**Assignment**
The expected output is every record below, transcribed exactly, with the pictures left out.
(Beginning of Working data)
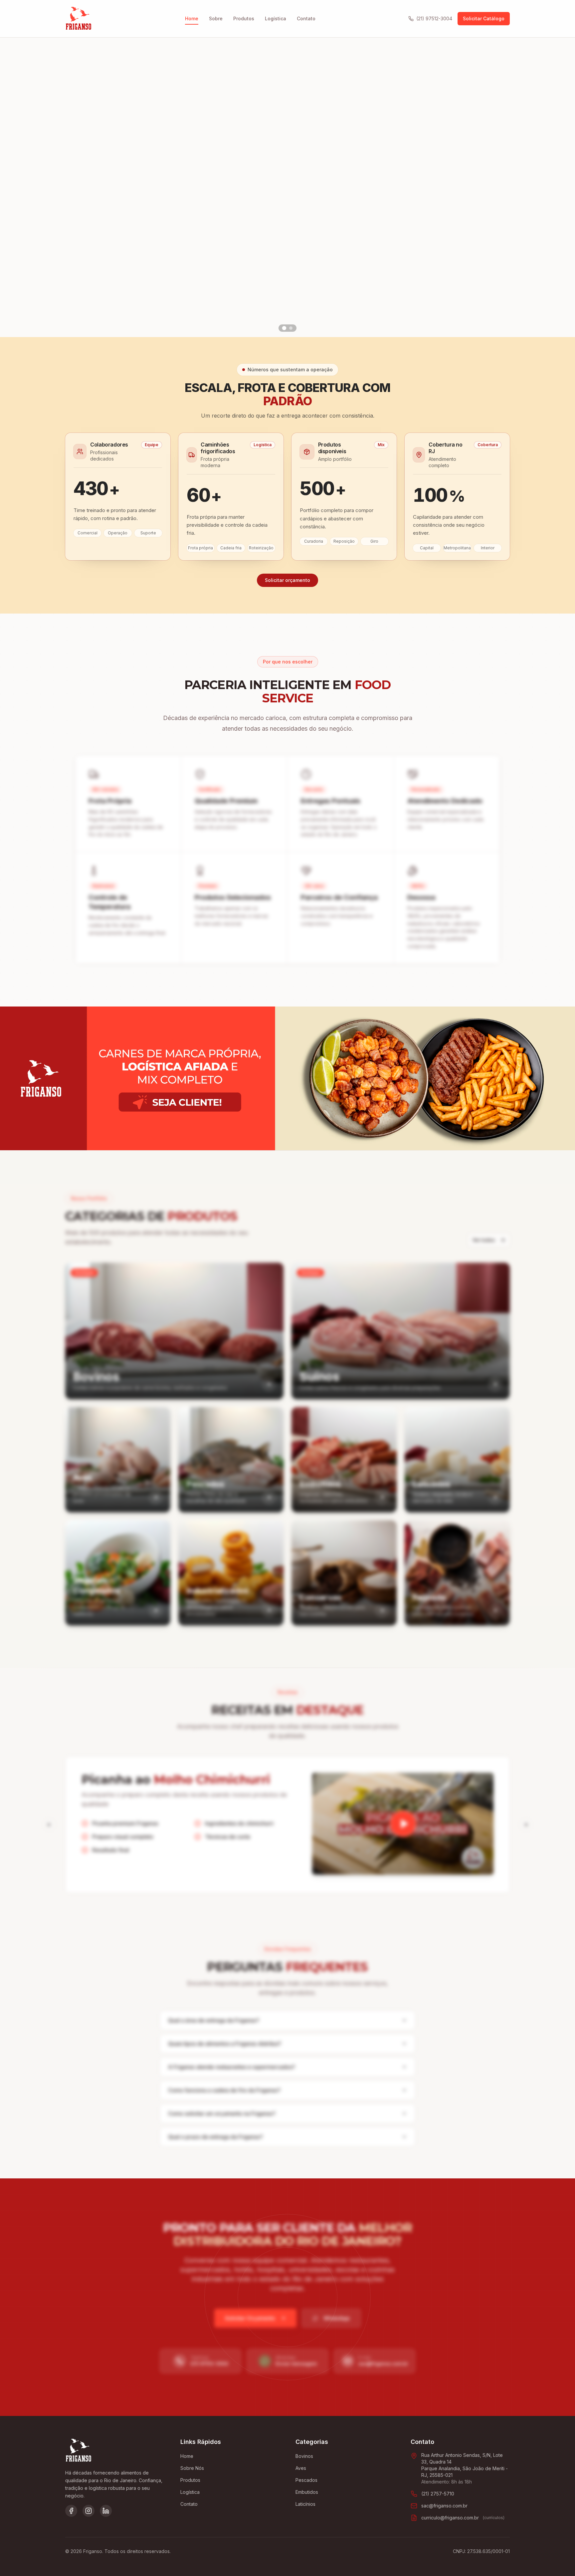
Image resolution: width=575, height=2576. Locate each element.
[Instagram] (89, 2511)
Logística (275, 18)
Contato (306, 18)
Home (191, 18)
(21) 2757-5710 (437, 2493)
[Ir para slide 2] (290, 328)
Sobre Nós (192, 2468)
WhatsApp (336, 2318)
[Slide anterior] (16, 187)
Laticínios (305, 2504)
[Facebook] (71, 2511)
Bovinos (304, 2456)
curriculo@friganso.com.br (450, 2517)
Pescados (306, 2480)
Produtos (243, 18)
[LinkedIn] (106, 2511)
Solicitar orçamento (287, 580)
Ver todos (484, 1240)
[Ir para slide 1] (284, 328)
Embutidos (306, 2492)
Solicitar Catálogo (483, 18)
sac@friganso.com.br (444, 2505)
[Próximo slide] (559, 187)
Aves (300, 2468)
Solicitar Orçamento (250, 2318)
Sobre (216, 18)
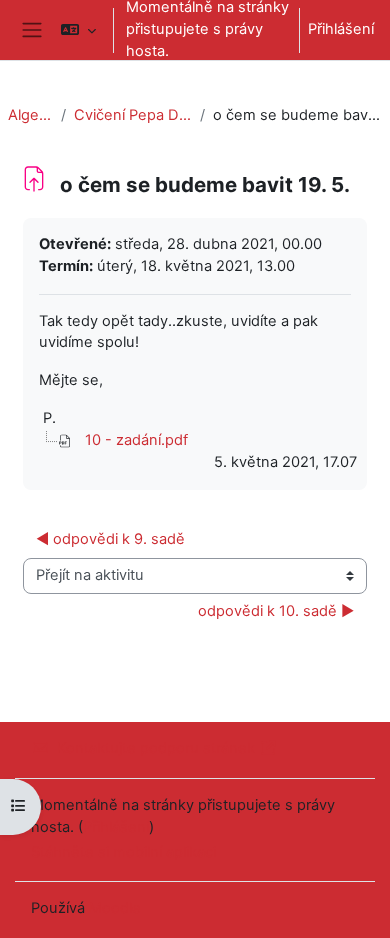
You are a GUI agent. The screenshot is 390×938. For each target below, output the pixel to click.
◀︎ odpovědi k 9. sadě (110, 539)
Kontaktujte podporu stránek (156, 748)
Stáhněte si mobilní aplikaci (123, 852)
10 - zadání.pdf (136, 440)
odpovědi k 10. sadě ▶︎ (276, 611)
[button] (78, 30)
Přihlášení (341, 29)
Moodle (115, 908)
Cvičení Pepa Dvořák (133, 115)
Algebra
(End of Working data)
**Finished exercise**
Image resolution: width=575, height=2576. Locate each element.
[Instagram] (89, 2511)
Logística (275, 18)
Contato (306, 18)
Home (191, 18)
(21) 2757-5710 (437, 2493)
[Ir para slide 2] (290, 328)
Sobre Nós (192, 2468)
WhatsApp (336, 2318)
[Slide anterior] (16, 187)
Laticínios (305, 2504)
[Facebook] (71, 2511)
Bovinos (304, 2456)
curriculo@friganso.com.br (450, 2517)
Pescados (306, 2480)
Produtos (243, 18)
[LinkedIn] (106, 2511)
Solicitar orçamento (287, 580)
Ver todos (484, 1240)
[Ir para slide 1] (284, 328)
Embutidos (306, 2492)
Solicitar Catálogo (483, 18)
sac@friganso.com.br (444, 2505)
[Próximo slide] (559, 187)
Aves (300, 2468)
Solicitar Orçamento (250, 2318)
Sobre (216, 18)
You are a GUI agent. The screenshot is 390×938. For each target below, output the pixel to click.
◀︎ odpovědi k 9. sadě (110, 539)
Kontaktujte podporu stránek (156, 748)
Stáhněte si mobilní aplikaci (123, 852)
10 - zadání.pdf (136, 440)
odpovědi k 10. sadě ▶︎ (276, 611)
[button] (78, 30)
Přihlášení (341, 29)
Moodle (115, 908)
Cvičení Pepa Dvořák (133, 115)
Algebra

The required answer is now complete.